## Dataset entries
- - - - -
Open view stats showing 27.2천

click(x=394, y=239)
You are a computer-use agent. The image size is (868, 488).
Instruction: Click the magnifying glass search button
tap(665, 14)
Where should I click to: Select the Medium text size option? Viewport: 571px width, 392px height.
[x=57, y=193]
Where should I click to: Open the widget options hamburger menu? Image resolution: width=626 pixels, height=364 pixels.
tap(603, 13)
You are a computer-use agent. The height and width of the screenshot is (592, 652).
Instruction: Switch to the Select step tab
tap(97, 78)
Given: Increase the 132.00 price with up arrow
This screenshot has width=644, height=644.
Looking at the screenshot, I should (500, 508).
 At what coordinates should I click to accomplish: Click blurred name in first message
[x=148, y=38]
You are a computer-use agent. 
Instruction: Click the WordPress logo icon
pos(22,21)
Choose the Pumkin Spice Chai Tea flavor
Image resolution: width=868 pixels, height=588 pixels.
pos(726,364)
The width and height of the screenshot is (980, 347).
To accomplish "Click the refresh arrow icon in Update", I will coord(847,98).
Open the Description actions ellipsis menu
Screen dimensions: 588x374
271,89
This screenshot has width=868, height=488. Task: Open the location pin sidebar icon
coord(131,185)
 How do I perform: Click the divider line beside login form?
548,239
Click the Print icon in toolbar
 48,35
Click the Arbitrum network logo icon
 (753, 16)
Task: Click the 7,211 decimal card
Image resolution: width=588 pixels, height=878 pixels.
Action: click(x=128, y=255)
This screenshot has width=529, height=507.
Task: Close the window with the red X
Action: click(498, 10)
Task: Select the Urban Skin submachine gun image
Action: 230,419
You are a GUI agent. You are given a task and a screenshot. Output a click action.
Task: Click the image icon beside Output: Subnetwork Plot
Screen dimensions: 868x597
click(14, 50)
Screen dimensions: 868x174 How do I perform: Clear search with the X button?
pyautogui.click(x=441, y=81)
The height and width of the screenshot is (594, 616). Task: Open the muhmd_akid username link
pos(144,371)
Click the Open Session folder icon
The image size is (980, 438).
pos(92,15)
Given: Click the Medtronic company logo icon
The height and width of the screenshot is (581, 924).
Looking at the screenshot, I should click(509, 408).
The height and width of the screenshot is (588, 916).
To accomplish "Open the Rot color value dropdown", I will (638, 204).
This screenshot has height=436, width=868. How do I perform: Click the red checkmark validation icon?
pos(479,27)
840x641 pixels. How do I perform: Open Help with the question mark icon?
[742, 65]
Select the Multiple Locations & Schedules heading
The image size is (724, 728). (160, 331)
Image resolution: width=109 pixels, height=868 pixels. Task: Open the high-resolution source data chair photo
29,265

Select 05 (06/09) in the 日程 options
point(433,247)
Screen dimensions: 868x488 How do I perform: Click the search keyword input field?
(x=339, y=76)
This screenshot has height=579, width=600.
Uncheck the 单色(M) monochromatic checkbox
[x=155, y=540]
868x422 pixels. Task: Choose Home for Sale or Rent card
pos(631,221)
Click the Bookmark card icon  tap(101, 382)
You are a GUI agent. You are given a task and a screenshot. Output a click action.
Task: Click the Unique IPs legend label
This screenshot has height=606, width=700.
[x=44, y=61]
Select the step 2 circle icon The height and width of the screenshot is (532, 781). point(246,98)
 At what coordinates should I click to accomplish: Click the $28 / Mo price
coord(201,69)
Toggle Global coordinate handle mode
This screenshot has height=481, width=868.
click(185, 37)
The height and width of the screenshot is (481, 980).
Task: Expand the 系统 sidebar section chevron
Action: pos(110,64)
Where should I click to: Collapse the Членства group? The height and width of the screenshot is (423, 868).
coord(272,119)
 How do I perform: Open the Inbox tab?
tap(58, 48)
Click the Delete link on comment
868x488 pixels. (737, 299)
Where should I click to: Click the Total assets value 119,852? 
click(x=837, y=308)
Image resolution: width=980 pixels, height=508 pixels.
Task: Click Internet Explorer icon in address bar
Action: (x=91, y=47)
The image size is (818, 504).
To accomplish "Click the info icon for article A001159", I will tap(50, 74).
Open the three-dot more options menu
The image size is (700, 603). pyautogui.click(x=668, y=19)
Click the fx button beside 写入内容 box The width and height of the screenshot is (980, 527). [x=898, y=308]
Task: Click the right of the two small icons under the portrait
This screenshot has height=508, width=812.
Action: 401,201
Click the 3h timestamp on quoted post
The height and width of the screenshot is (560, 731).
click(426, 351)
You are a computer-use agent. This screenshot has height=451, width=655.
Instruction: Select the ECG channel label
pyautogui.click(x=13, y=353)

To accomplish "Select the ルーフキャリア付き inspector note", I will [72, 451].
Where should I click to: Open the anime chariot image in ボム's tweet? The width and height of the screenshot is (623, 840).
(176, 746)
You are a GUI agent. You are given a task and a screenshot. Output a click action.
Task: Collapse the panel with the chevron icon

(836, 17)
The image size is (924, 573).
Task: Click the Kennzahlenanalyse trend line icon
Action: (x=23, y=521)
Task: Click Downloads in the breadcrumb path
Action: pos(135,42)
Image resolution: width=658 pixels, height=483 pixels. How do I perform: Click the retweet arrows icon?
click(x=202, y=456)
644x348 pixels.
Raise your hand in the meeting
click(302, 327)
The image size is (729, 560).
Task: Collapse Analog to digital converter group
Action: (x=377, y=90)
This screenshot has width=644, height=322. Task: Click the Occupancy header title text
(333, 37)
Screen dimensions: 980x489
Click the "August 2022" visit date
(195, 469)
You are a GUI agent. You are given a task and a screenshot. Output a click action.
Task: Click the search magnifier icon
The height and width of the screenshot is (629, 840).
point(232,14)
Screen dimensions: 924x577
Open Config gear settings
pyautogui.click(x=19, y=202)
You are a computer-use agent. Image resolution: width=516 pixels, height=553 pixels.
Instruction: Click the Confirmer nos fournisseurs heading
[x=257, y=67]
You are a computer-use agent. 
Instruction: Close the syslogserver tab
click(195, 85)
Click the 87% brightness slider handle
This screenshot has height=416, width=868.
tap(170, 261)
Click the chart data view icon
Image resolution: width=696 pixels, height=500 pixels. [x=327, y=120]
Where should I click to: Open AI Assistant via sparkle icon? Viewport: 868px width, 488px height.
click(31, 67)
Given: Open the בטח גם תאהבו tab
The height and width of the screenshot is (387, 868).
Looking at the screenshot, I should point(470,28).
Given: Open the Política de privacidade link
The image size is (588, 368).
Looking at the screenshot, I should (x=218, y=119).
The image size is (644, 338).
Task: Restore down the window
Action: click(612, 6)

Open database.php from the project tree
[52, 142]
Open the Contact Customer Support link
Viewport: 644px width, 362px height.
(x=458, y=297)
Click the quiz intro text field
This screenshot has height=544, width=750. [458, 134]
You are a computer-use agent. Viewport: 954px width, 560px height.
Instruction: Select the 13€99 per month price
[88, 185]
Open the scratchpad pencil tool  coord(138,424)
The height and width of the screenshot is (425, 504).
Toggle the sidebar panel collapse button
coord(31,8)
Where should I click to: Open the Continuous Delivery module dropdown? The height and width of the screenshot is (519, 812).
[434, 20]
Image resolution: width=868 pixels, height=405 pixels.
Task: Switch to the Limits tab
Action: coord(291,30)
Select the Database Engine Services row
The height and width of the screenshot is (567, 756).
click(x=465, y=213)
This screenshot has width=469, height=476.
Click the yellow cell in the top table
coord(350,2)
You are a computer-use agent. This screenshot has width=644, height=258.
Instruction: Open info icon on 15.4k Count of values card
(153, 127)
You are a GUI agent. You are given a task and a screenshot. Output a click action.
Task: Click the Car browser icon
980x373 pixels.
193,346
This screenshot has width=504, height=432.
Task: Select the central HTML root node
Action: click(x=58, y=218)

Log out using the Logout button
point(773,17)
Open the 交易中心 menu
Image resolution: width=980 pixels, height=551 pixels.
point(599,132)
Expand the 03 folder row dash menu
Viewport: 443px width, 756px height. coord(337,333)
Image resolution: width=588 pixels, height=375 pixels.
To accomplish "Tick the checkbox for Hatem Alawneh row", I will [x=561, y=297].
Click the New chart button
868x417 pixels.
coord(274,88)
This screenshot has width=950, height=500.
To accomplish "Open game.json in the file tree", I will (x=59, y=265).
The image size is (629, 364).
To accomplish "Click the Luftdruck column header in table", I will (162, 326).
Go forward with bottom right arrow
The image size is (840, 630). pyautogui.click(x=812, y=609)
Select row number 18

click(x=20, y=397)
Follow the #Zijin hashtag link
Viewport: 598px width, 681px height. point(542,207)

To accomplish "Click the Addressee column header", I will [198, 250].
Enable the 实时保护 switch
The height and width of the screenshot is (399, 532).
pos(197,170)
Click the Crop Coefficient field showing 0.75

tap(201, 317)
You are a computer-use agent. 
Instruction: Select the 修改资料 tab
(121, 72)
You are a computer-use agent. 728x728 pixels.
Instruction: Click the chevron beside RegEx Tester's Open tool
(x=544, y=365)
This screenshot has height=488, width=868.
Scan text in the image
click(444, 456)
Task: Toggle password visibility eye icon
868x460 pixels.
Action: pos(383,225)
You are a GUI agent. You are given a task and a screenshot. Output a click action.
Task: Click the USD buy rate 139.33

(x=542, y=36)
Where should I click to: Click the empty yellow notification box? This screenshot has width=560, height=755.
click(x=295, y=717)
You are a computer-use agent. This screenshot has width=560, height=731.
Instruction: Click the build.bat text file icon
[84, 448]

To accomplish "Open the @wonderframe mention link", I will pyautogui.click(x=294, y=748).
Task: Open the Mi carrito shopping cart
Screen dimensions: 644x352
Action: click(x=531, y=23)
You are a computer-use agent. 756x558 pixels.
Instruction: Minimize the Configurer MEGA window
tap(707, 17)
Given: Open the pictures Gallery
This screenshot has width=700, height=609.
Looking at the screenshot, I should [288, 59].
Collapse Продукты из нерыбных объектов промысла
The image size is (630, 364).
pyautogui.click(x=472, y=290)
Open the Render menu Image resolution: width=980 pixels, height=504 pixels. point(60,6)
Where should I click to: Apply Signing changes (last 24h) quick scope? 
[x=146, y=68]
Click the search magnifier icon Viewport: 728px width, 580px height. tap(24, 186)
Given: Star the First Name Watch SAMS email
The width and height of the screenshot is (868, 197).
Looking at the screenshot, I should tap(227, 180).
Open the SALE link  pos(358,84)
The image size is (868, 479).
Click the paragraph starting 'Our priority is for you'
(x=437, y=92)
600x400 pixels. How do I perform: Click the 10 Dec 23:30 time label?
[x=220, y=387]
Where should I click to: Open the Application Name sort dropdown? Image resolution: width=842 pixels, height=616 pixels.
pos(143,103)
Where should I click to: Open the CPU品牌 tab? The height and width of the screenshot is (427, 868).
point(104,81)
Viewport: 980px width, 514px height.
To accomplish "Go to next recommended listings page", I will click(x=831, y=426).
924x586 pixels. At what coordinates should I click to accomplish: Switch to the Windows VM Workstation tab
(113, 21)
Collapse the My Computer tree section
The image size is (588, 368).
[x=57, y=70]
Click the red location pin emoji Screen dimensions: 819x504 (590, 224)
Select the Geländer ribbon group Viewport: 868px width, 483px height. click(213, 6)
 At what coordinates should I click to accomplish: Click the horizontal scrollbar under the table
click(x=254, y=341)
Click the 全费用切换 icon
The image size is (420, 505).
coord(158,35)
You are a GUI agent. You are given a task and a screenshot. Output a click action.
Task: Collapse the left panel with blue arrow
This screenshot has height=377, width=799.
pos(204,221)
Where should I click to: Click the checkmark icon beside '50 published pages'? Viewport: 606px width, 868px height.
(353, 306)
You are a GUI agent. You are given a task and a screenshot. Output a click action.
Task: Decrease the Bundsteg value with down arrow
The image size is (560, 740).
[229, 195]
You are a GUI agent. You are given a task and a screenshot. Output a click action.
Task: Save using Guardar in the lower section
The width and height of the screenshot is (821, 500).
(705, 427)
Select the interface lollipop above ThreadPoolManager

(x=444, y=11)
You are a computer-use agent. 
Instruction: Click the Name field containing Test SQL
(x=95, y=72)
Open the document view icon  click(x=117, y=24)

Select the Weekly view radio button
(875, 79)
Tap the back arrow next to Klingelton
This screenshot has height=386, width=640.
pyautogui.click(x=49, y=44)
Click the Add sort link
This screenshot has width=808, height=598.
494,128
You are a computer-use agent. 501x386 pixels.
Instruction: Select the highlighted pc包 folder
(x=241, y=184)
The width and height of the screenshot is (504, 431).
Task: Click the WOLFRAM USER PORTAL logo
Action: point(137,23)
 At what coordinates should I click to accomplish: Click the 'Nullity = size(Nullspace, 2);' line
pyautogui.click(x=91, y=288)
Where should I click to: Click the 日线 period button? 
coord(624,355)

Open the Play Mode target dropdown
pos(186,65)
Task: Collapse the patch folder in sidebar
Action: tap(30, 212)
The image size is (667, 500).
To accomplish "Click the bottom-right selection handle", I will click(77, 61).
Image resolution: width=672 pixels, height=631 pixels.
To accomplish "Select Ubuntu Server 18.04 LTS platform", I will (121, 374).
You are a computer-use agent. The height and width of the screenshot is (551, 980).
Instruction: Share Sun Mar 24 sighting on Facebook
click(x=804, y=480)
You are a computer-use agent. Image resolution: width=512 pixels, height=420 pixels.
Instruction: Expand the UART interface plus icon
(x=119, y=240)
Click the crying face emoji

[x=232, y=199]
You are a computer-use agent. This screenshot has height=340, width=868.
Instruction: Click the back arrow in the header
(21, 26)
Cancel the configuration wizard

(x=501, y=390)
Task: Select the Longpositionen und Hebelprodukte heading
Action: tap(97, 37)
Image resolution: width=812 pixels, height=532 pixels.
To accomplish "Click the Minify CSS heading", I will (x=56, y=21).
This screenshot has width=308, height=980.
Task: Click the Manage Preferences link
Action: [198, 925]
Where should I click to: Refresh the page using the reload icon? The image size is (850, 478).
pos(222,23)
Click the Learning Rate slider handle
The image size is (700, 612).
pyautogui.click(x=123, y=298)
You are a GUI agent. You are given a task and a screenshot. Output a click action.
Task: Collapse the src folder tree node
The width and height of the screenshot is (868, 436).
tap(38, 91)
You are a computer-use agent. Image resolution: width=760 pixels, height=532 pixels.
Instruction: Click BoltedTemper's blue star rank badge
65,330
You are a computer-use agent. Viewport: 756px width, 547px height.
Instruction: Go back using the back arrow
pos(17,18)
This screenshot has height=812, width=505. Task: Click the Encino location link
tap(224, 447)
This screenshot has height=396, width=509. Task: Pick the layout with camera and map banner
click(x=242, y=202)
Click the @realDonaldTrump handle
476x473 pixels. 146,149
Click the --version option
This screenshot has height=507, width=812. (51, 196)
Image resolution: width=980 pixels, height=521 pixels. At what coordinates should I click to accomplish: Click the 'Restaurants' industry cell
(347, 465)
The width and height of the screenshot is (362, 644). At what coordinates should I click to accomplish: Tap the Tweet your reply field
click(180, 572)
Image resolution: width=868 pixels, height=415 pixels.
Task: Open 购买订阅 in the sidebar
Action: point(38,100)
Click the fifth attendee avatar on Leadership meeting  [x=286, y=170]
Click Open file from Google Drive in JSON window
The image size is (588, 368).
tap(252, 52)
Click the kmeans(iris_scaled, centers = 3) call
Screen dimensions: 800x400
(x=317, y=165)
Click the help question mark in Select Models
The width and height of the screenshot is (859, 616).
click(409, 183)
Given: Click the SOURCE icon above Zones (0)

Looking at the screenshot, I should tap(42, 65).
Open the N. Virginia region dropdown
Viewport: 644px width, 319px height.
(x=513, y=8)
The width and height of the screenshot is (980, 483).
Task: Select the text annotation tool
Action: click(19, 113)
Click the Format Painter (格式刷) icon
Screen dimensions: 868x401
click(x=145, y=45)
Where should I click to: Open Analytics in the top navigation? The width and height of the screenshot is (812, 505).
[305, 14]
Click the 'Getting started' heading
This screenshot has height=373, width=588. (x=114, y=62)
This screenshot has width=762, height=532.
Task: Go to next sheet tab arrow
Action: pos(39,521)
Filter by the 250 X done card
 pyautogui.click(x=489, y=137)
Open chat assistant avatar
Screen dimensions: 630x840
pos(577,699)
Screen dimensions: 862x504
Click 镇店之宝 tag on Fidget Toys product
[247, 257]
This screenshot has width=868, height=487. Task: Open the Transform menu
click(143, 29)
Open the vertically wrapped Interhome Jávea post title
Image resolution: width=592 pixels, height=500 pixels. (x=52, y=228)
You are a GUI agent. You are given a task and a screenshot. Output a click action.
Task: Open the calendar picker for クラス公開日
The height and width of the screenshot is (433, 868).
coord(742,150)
- - - - -
## Work order
The answer must be the lines from the one containing "Given: Click the SOURCE icon above Zones (0)" through the last line of the records, written out exactly; please include nothing more.

## Exercise response
Given: Click the SOURCE icon above Zones (0)

Looking at the screenshot, I should tap(42, 65).
Open the N. Virginia region dropdown
Viewport: 644px width, 319px height.
(x=513, y=8)
The width and height of the screenshot is (980, 483).
Task: Select the text annotation tool
Action: click(19, 113)
Click the Format Painter (格式刷) icon
Screen dimensions: 868x401
click(x=145, y=45)
Where should I click to: Open Analytics in the top navigation? The width and height of the screenshot is (812, 505).
[305, 14]
Click the 'Getting started' heading
This screenshot has height=373, width=588. (x=114, y=62)
This screenshot has width=762, height=532.
Task: Go to next sheet tab arrow
Action: pos(39,521)
Filter by the 250 X done card
 pyautogui.click(x=489, y=137)
Open chat assistant avatar
Screen dimensions: 630x840
pos(577,699)
Screen dimensions: 862x504
Click 镇店之宝 tag on Fidget Toys product
[247, 257]
This screenshot has width=868, height=487. Task: Open the Transform menu
click(143, 29)
Open the vertically wrapped Interhome Jávea post title
Image resolution: width=592 pixels, height=500 pixels. (x=52, y=228)
You are a GUI agent. You are given a task and a screenshot. Output a click action.
Task: Open the calendar picker for クラス公開日
The height and width of the screenshot is (433, 868).
coord(742,150)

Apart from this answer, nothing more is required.